True revelation, though, came with Die Jakobsleiter (Jacob’s Ladder). So seldom is this extraordinary work heard that I cannot have been the only audience member hearing it live for the first time. I had thought I knew this incomplete oratorio well enough, yet such were the strength and all-round excellence of this performance that I realised I had hardly known it at all. Indeed, not the least of my realisations was that one cannot really begin to know it other than through live performance. Recordings, however excellent, can barely suggest the spatial dimension – here the hall came into its own as much as the performers – nor, more important still, the overwhelming power and conviction inherent in the work and any performance worthy of it. One felt the work’s constructivism from the off, its opening cello hexachord so clearly, powerfully generative of what ensued: musical expression first, words from Wolfgang Koch’s Gabriel next. ‘Whether right or left, forward or backward, uphill or downhill’: one felt, harmonically, motivically, conceptually the multi-dimensional Schoenbergian Idea.
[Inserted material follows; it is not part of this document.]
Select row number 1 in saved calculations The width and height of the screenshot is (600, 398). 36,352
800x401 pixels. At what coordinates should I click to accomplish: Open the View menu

Just as important, its colours, not only orchestral (though the inheritance of the Five Orchestral Pieces, Op.16 was thrillingly apparent) but vocal too, not least from the souls of the Berlin Radio Chorus, individual and as a mass. Instrumental lines, as if generated by the Chamber Symphony and further developed here, contributed equally to the composer’s hyper-expressivity and the sense of its absolute necessity. It was relentlessly dialectical, relentlessly communicative, already pointing to elements of the world of Moses und Aron. A well-nigh flawless cast of vocal soloists had been assembled and exceeded expectations. Again, the variety of colours and expressive gestures within a single performance, be it that of the increasingly Wagnerian Daniel Behle, the dark, rich Gyula Orendt, Liv Redpath and Jasmin Delfs’s souls in vocalise, or anyone else had to be heard to be believed. Schoenberg’s vivid imagery – or is that too representational a characterisation? – was brought still more vividly to life that was both fleeting and aspirant to the eternal.

All the while, we moved, after Swedenborg, upwards, heralded by the sweetest of violin solos from above, instruments and voices surrounding us as if truly from the heavens. This was less the air of another planet than of another dimension, music and post-Wagnerian, post-Mahlerian redemption above, beyond, around us. This was a magic unlike anything I had yet heard. Part of our world, then, does know what to do with Schoenberg and his music. May it serve as an example to the rest.